__Task to complete__.
Continue the notes on storing analysis results in files and refactoring the analysed view code, picking up right after their final line.
--- Excerpt provided ---
People have been dealing with this through pickling, but this is sub-optimal because: 1) pickling is a binary format 2) pickling format can change 3) reading from the pickled values requires importing pymongo

Instead, let's store the results in files as well.

The analysis results are currently read as follows:

we read the raw results
we convert it to an analysed view by copying it and then reading the additional analysed entries
the signature of the analysed view is create_analysed_view(input_view, analysis_datastore, location_key, trip_key, section_key)

when we try to run it with

av_la = eapv.create_analysed_view(pv_la, "http://localhost:8080", "analysis/recreated_location", "analysis/cleaned_trip", "analysis/inferred_section")

we get the error

not found: data_file='$PWD/http://localhost:8080/ucb-sdb-android-1/unimodal_trip_car_bike_mtv_la/analysis~recreated_location/1563606000_1670460462.json'

This is because we set the analysis datastore to the input spec

asd.DATASTORE_LOC = analysis_datastore

but we now have a mismatch between the spec, which is a filespec, and the analysis_datastore, which is a serverspec.

Our other requirement is that we need to support multiple possible analysed views for various versions of the algorithms - so one for master and one for gis_branch for example.

We need to refactor the analysis view code as follows:

if we have a server spec, then we potentially want to have separate URLs for the two branches since we can have multiple database containers running at the same time
if we have a file spec, then we want to have separate file paths for the branches, since we want to have the data stored at the same time

This seems to suggest the following changes:

change the signature to create_analysed_view(input_view, analysis_spec, location_key, trip_key, section_key)
--- Data rows ---
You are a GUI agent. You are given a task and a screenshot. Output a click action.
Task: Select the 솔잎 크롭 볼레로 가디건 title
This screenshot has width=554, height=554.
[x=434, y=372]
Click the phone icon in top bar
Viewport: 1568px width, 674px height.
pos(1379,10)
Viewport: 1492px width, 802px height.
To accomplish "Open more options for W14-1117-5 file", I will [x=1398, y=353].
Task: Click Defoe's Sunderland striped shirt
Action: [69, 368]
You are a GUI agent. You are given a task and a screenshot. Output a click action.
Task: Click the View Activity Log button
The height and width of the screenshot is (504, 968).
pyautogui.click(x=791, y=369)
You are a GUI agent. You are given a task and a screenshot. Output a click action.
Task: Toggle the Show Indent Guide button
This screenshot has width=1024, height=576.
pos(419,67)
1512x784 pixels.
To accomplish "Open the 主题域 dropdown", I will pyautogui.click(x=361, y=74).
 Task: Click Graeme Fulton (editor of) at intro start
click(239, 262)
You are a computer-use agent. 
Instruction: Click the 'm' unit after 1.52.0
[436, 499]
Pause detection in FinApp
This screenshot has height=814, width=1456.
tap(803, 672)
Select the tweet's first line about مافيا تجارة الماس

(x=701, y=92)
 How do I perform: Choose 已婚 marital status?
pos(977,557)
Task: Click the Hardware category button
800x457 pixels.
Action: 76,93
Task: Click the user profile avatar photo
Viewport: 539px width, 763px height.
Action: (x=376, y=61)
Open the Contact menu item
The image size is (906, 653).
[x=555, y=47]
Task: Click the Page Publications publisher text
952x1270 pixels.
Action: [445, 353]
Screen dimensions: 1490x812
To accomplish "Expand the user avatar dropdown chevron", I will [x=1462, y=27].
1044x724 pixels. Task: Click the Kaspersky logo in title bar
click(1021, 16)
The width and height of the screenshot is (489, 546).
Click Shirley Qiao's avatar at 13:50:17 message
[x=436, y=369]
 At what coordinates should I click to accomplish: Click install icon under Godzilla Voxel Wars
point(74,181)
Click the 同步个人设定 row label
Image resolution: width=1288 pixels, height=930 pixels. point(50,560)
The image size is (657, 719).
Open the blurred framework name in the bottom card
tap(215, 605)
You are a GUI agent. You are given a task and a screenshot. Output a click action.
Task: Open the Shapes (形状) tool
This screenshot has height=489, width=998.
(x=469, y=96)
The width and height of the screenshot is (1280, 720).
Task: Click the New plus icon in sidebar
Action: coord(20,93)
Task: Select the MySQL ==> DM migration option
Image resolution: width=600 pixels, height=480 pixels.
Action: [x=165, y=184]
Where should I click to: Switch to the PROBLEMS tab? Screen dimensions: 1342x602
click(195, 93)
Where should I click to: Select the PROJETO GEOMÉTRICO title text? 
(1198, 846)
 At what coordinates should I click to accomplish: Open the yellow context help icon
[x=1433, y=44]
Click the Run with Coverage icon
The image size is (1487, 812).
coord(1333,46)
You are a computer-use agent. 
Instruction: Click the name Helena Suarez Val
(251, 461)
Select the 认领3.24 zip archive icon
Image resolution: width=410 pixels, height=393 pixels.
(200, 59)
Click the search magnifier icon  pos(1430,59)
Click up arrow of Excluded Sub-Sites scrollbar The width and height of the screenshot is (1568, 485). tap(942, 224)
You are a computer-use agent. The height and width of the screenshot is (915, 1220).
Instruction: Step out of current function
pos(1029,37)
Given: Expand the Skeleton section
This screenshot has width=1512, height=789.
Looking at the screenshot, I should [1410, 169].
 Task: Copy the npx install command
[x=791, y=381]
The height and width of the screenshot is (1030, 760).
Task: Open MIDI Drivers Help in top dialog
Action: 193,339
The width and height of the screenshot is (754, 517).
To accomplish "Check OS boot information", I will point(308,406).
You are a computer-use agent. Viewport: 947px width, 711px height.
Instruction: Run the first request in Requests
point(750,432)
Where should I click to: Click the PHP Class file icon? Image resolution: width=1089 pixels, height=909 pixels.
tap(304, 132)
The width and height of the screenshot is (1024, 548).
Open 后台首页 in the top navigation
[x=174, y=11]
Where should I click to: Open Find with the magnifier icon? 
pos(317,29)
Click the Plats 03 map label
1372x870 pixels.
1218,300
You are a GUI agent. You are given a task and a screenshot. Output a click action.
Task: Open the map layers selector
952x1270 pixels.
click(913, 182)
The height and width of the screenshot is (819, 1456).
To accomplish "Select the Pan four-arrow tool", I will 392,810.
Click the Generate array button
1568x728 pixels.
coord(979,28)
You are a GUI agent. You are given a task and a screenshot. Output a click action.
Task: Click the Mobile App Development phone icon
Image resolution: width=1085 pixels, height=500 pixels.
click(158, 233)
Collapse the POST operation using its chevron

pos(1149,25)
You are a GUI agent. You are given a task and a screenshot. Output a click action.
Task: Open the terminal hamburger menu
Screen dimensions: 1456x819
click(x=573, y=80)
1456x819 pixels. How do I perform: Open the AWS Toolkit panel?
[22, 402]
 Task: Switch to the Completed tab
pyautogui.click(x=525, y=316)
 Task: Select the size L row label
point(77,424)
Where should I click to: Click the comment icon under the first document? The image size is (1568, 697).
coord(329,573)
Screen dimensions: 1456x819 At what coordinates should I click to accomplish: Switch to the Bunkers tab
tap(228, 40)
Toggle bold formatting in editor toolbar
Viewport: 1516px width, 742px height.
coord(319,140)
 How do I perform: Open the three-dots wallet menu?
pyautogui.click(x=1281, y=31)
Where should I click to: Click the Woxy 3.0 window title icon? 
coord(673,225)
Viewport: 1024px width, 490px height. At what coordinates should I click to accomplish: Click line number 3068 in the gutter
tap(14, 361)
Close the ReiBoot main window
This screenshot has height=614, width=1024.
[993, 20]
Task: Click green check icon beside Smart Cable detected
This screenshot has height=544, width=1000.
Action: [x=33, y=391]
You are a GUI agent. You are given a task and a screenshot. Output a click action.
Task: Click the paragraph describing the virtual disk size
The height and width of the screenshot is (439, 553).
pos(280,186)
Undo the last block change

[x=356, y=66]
---
__Exercise result__.
change the bin/dump_data_to_file.py to also retrieve and dump analysed data

shankari commented 1 year ago

Note also that during the original implementation of create_analysed_view, we had the following:

# The datastreams API call filters by "metadata.write_ts"
# Unfortunately, this means that we can't use it to retrieve analysed results since the write_ts depends on when the pipeline was run

However, we now do support reading by data.start_ts (as part of the label screen changes). So we might be able to simplify this, but might also just run out of time.

shankari commented 1 year ago

Ok, so we currently dump top level keys and range level keys for the raw data

        for phone_os, phone_map in pv.map().items():
            for phone_label, phone_detail_map in phone_map.items():
                for key in [k for k in phone_detail_map.keys() if "/" in k]:
                    print(f"Dumping top level key {key}")

and

                for ranges in [phone_detail_map["evaluation_ranges"], phone_detail_map["calibration_ranges"]]:
                    for r in ranges:
                        for key in [k for k in r.keys() if "/" in k]:
                            print(f"Dumping key {key} for range with keys {r.keys()} and phone {phone_label}")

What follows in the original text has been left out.